How to complete this task — Pull each line containing "Choose" out of the data and copy it.

The records —
══════════

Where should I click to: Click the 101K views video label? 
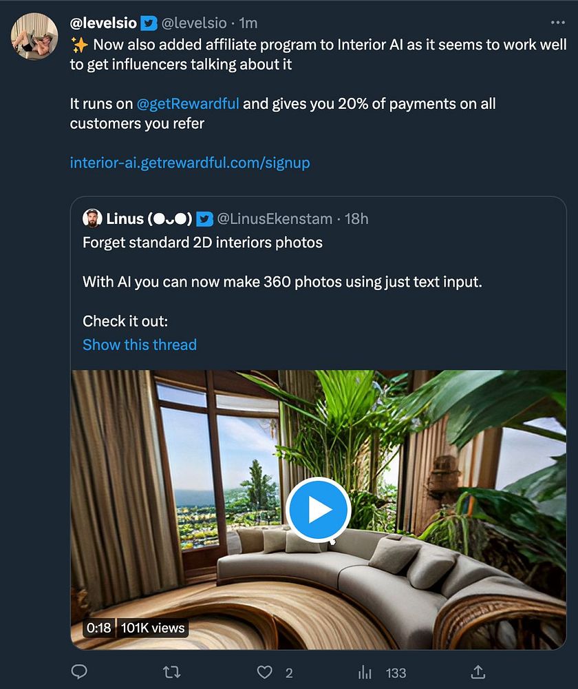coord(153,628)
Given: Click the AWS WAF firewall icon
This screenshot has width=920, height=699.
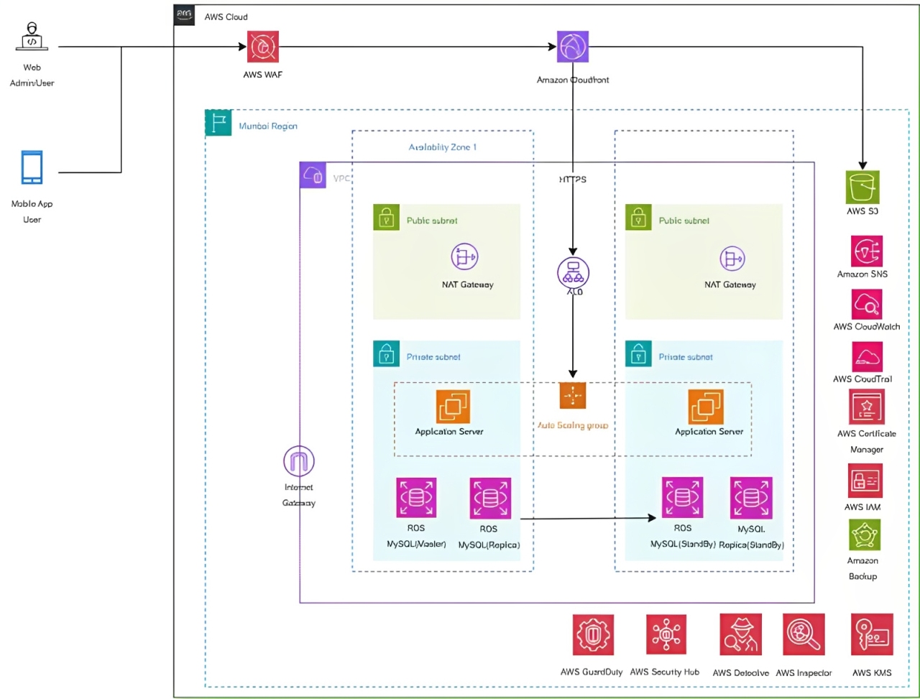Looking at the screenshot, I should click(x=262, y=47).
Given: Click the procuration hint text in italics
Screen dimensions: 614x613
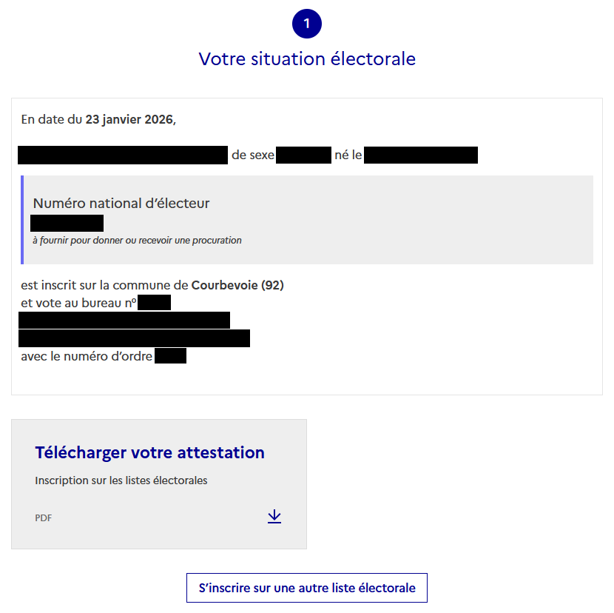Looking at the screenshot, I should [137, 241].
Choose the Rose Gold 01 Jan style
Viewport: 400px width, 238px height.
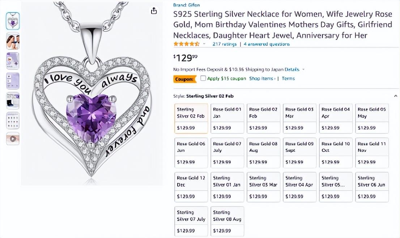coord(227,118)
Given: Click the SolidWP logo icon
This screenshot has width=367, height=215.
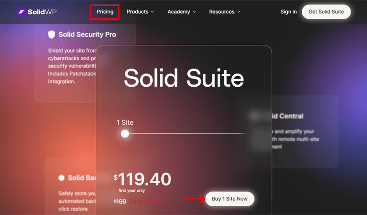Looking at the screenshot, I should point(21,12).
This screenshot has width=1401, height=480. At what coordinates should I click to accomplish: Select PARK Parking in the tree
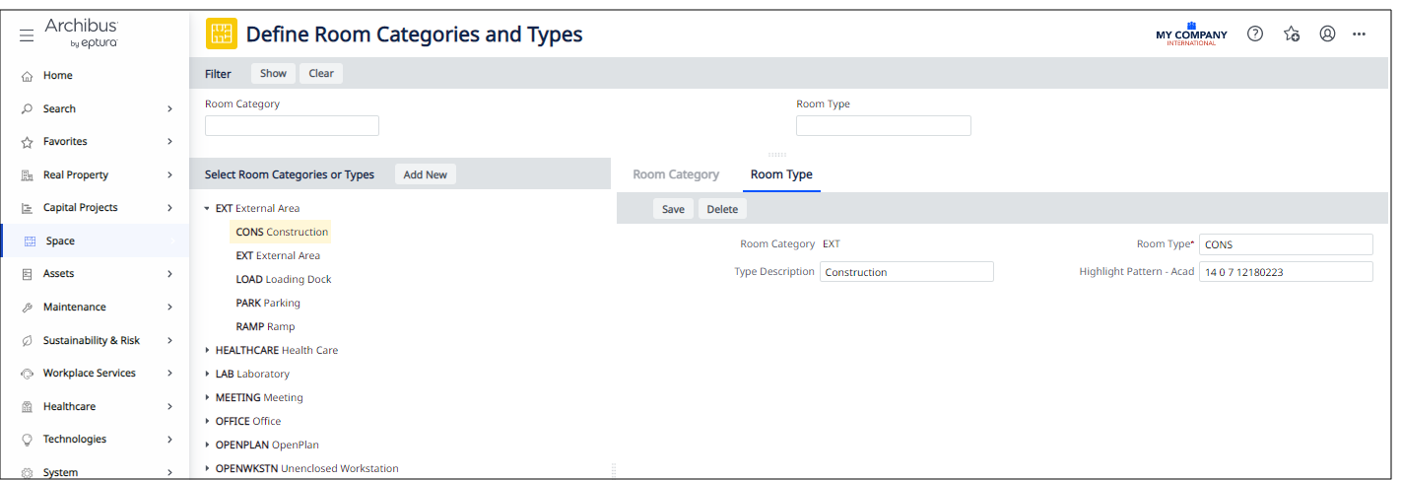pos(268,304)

══════════

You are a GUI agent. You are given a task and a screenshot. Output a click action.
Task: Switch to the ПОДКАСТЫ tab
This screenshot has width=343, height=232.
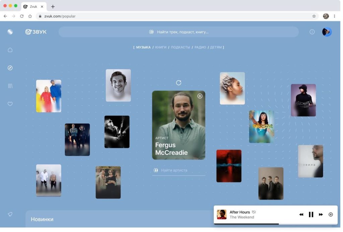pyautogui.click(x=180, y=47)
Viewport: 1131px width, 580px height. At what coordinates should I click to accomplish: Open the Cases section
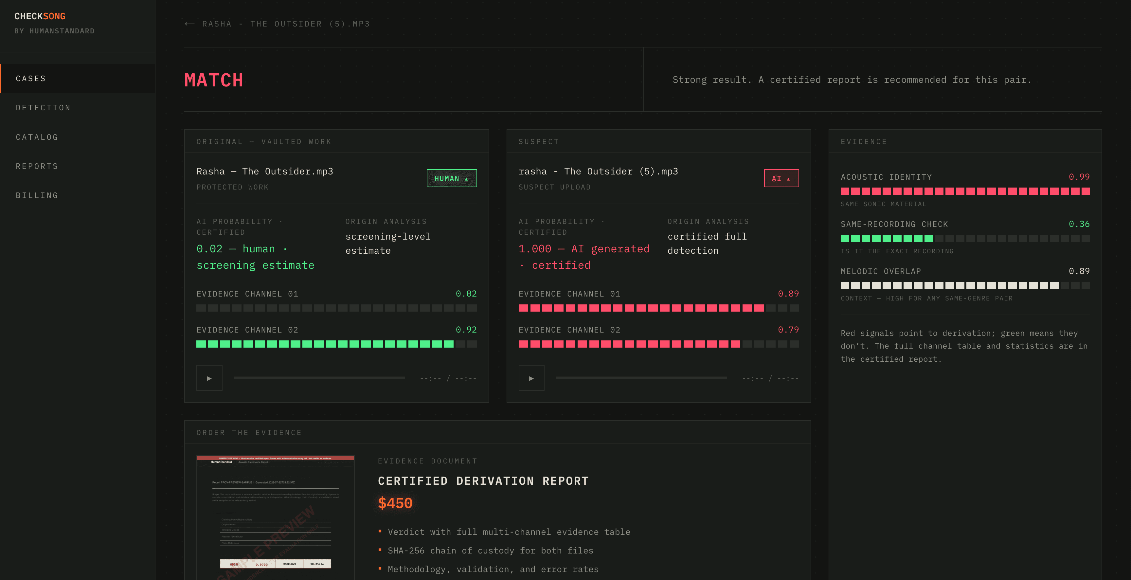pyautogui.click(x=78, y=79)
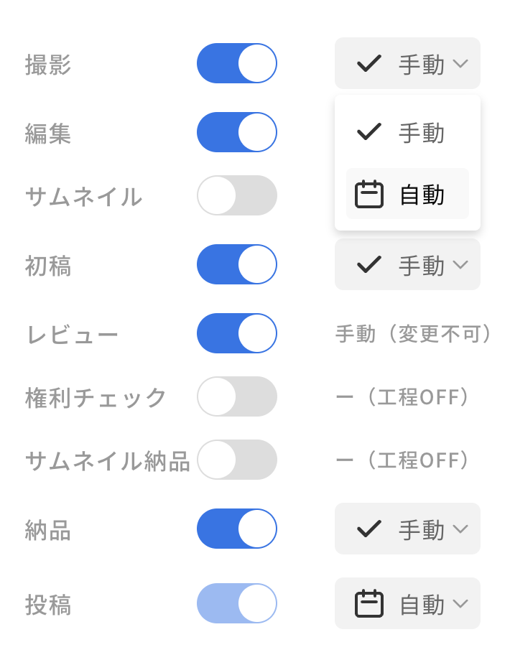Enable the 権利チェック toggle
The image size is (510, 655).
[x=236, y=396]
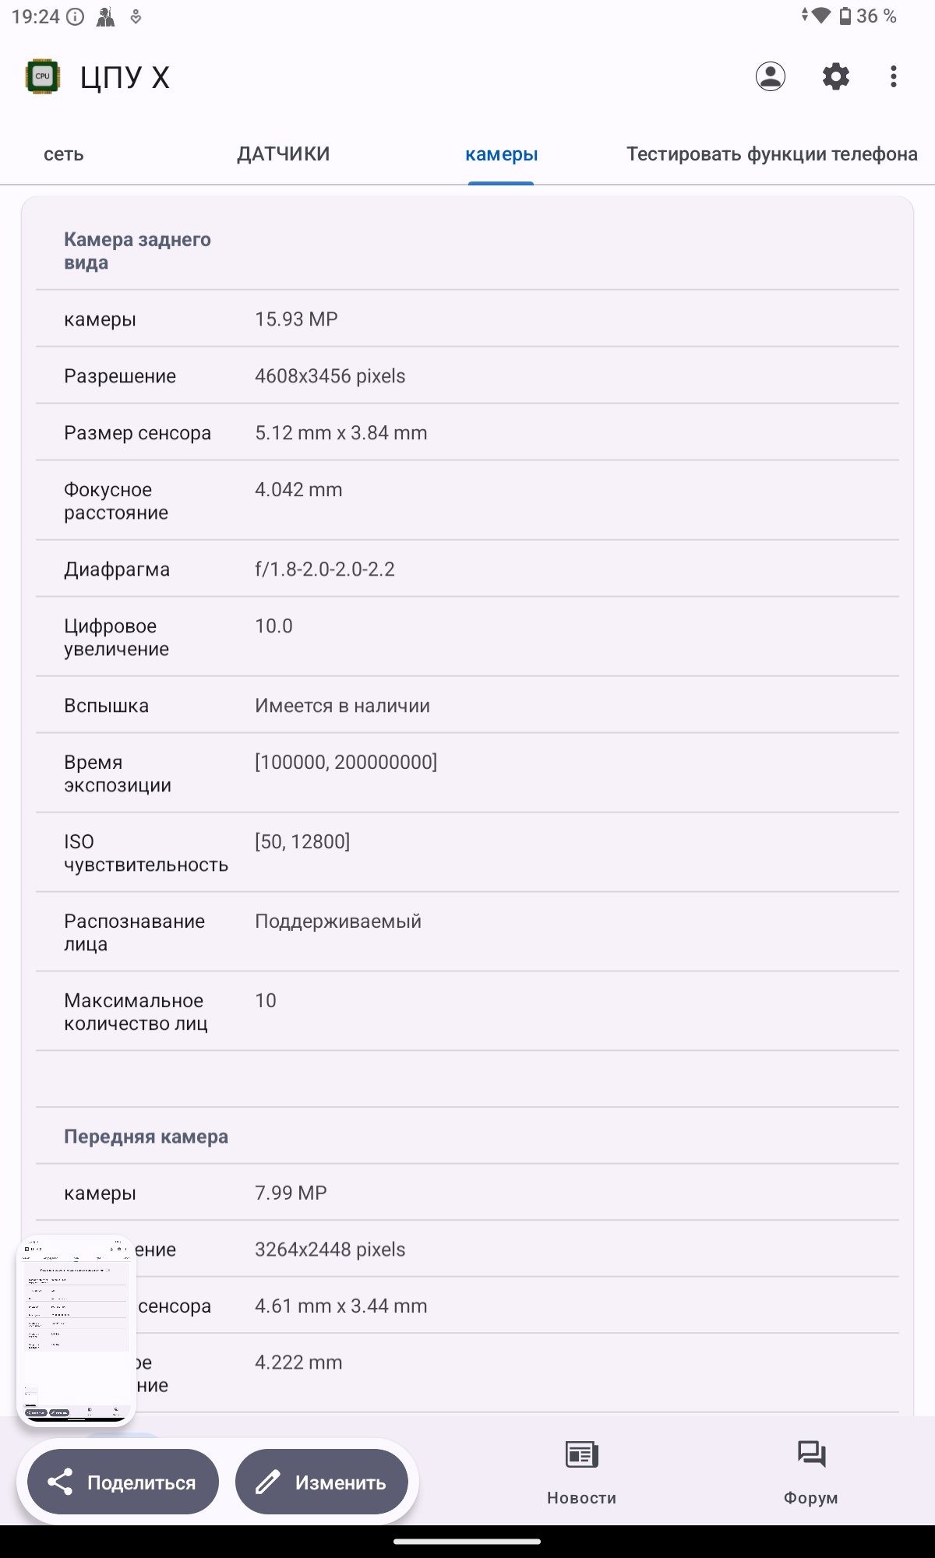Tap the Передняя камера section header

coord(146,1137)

══════════

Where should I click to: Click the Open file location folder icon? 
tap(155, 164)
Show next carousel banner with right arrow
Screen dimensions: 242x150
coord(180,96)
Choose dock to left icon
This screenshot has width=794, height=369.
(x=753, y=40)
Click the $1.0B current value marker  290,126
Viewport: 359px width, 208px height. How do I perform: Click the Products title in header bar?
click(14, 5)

══════════

Reply to the exercise —
Choose the Rose Gold 01 Jan style
Choose dock to left icon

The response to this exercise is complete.